→ Task directions
In the answer, each entry below appears exactly as given, and no picture appears at all.

(Information shown)

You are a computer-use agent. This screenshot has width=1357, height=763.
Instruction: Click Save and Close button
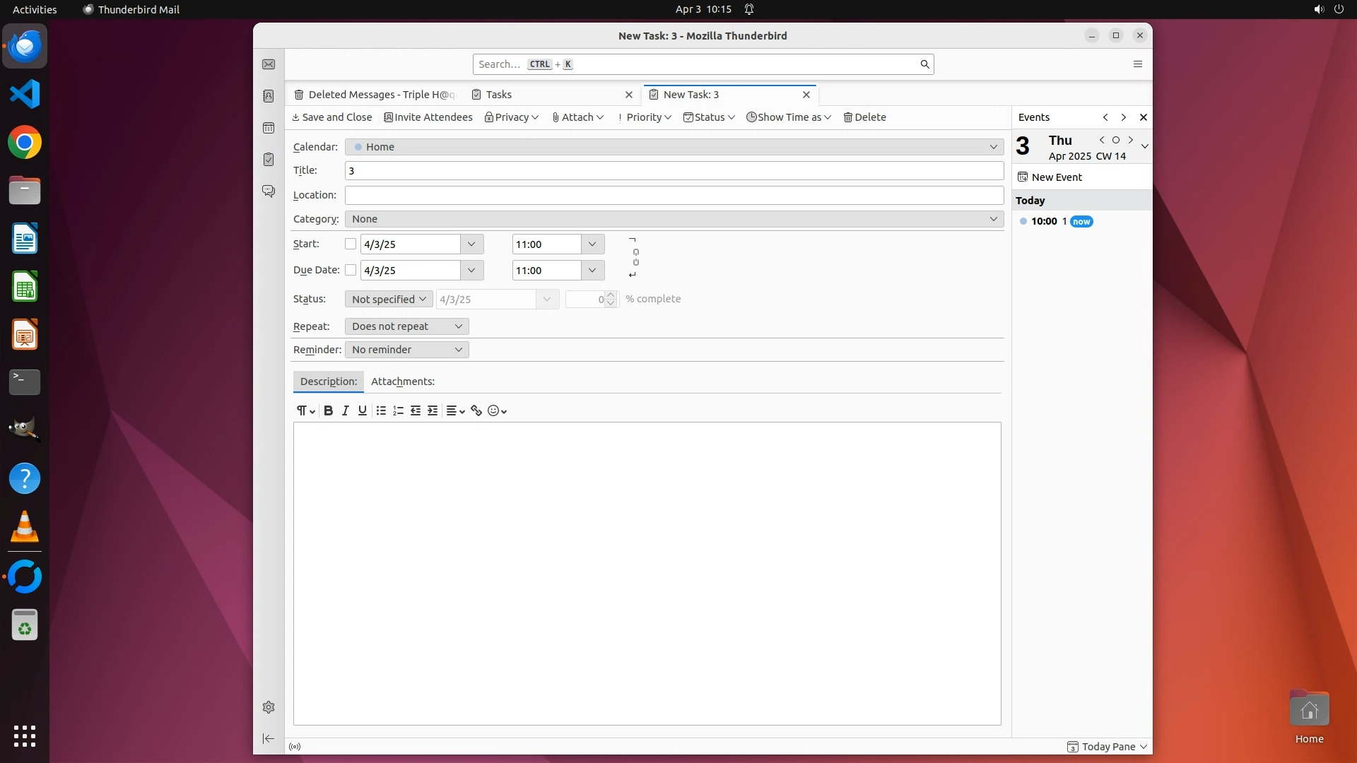(x=331, y=117)
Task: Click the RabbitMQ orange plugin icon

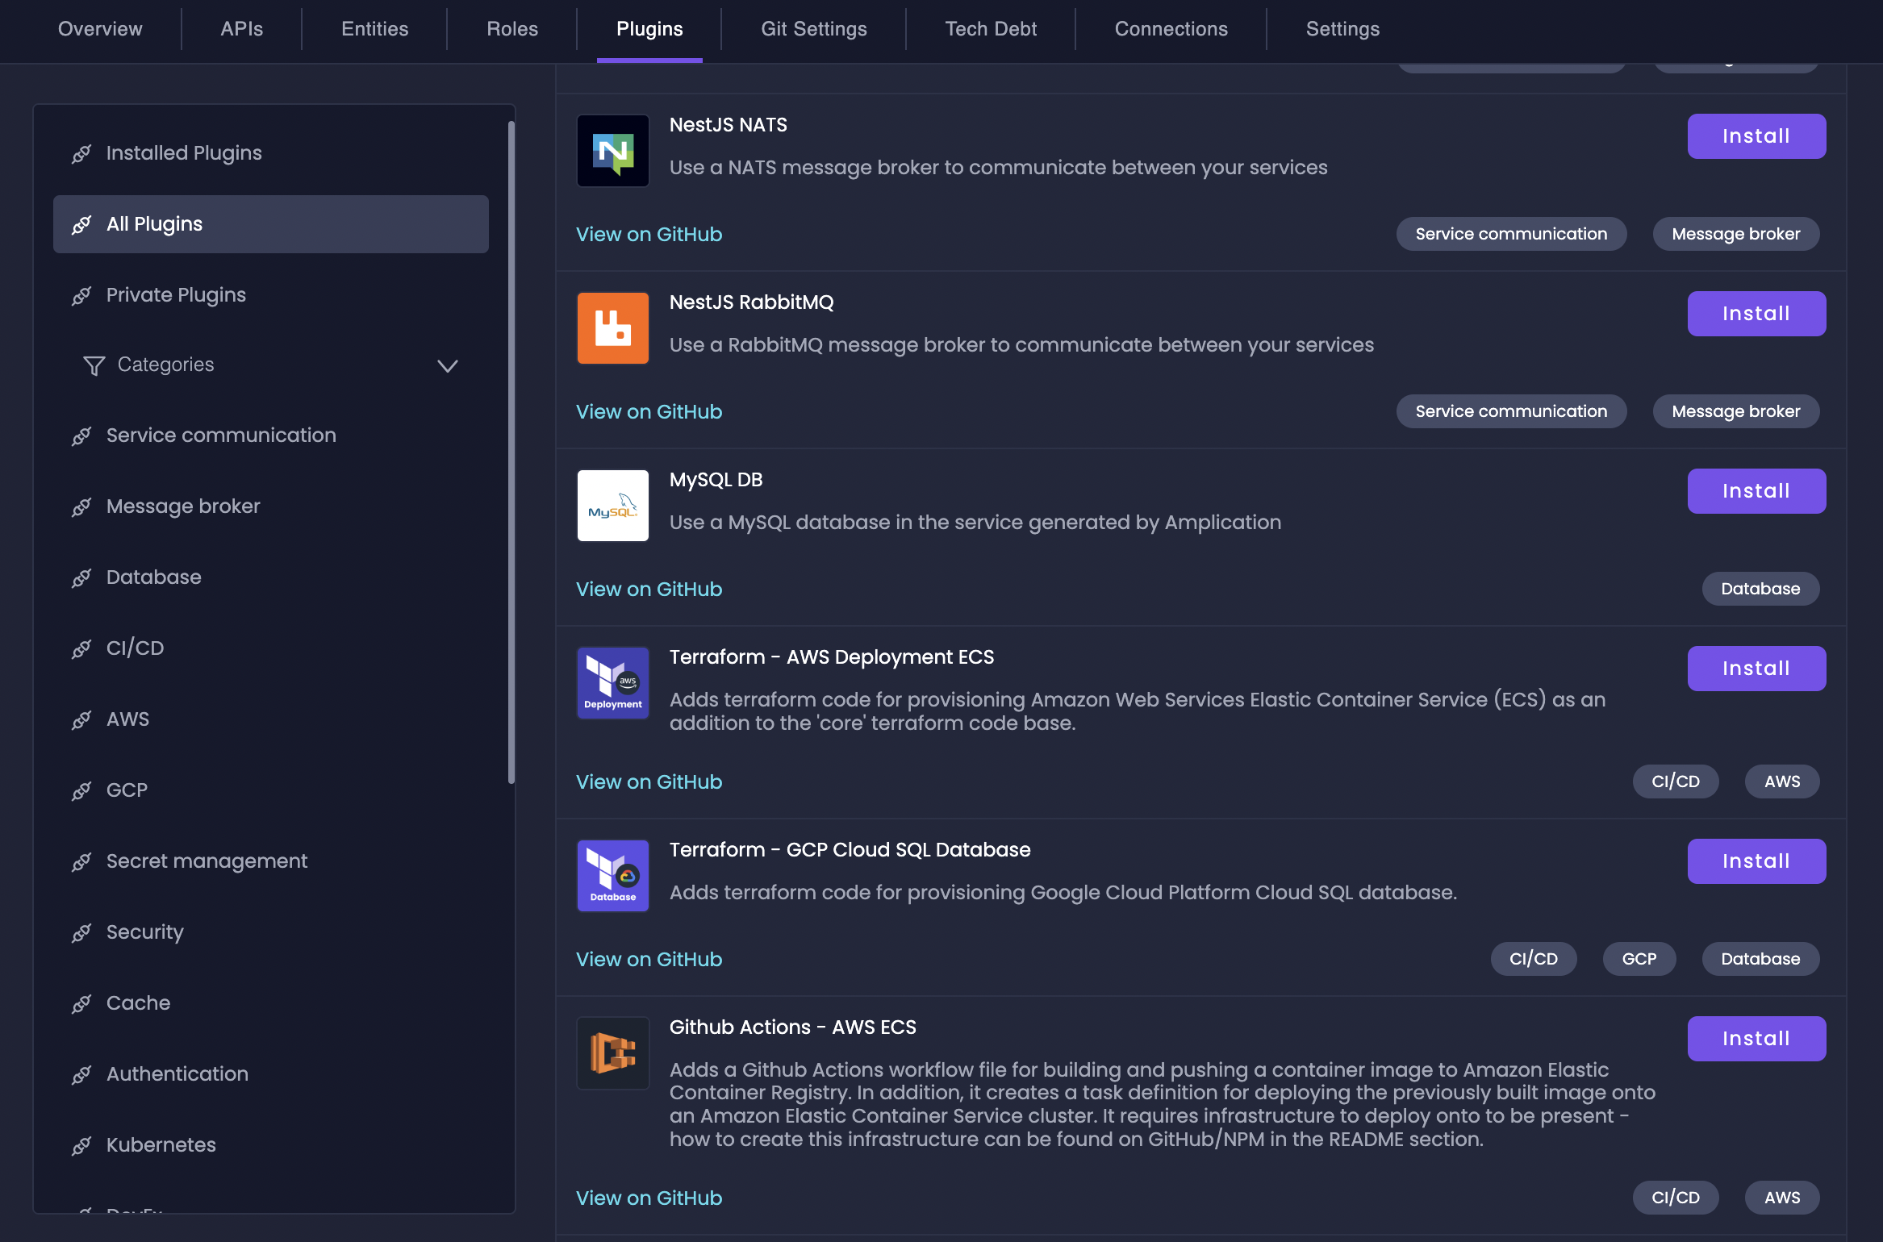Action: [x=612, y=328]
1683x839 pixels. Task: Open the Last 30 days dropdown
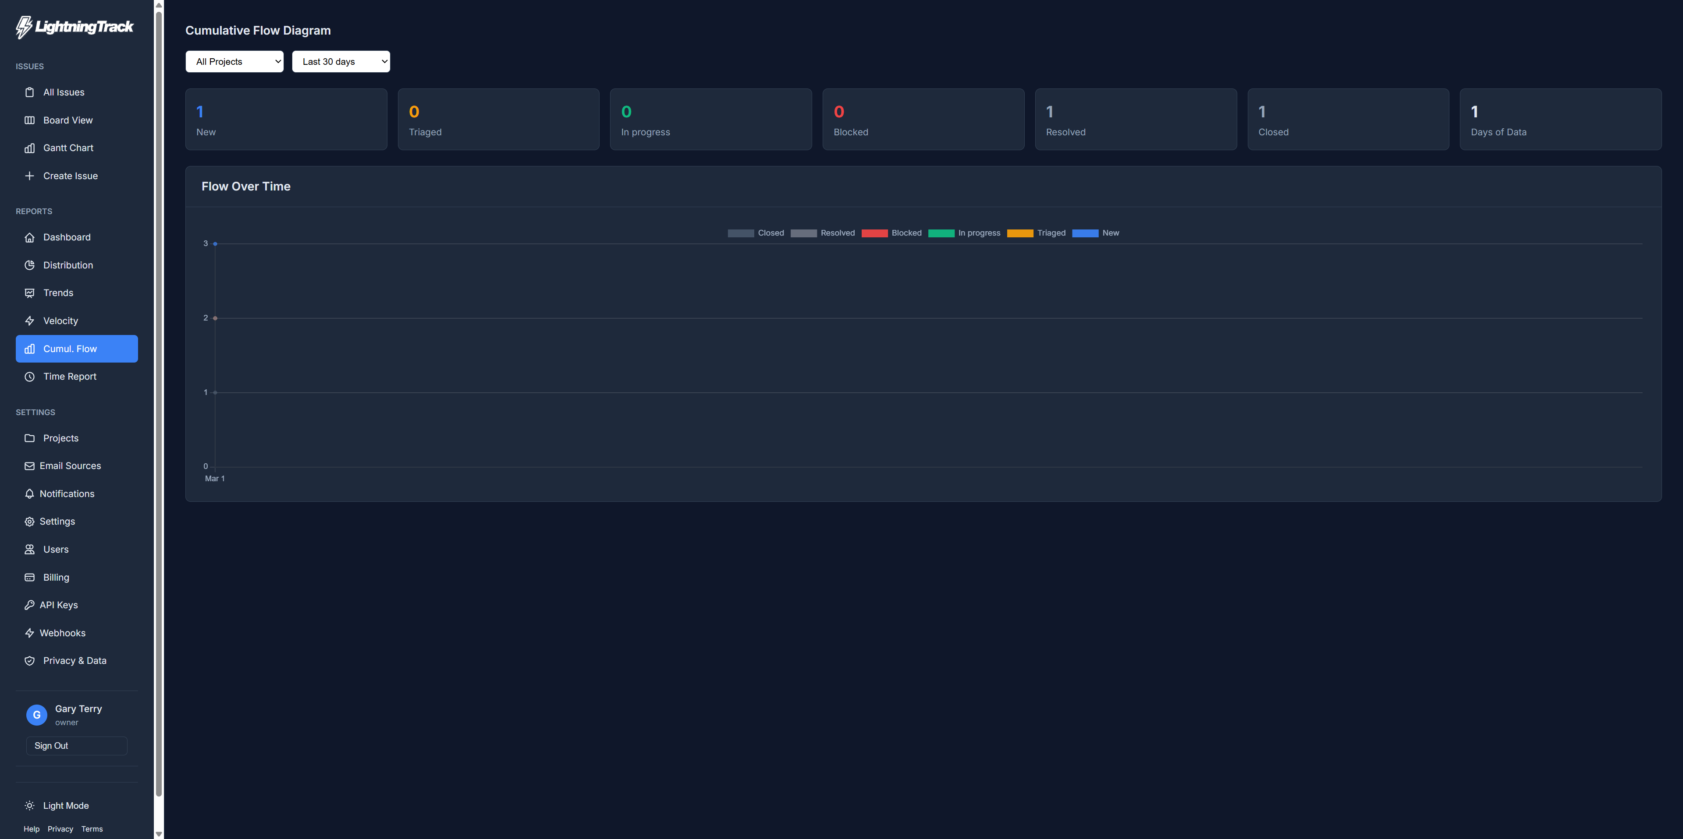click(340, 61)
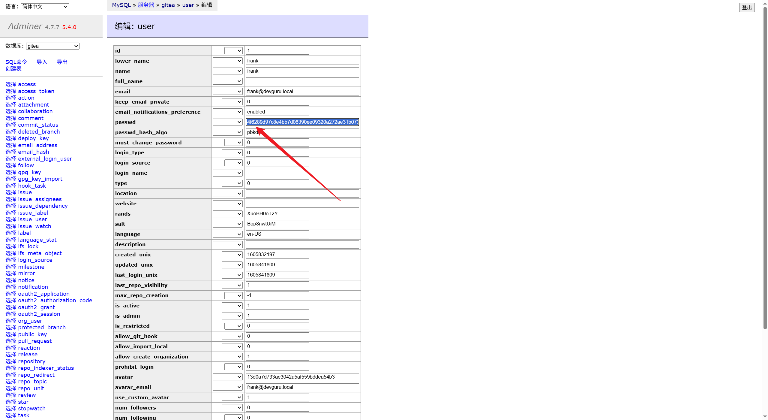This screenshot has width=768, height=420.
Task: Open function dropdown for is_admin row
Action: pos(232,316)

(End Information shown)

→ Written solution
You are a computer-use agent. This screenshot has width=1357, height=763.
Instruction: Click Save and Close button
(x=331, y=117)
Task: Click the RabbitMQ orange plugin icon

Action: [x=612, y=328]
1683x839 pixels. Task: Open the Last 30 days dropdown
click(340, 61)
This screenshot has width=768, height=420.
Task: Open function dropdown for is_admin row
Action: pos(232,316)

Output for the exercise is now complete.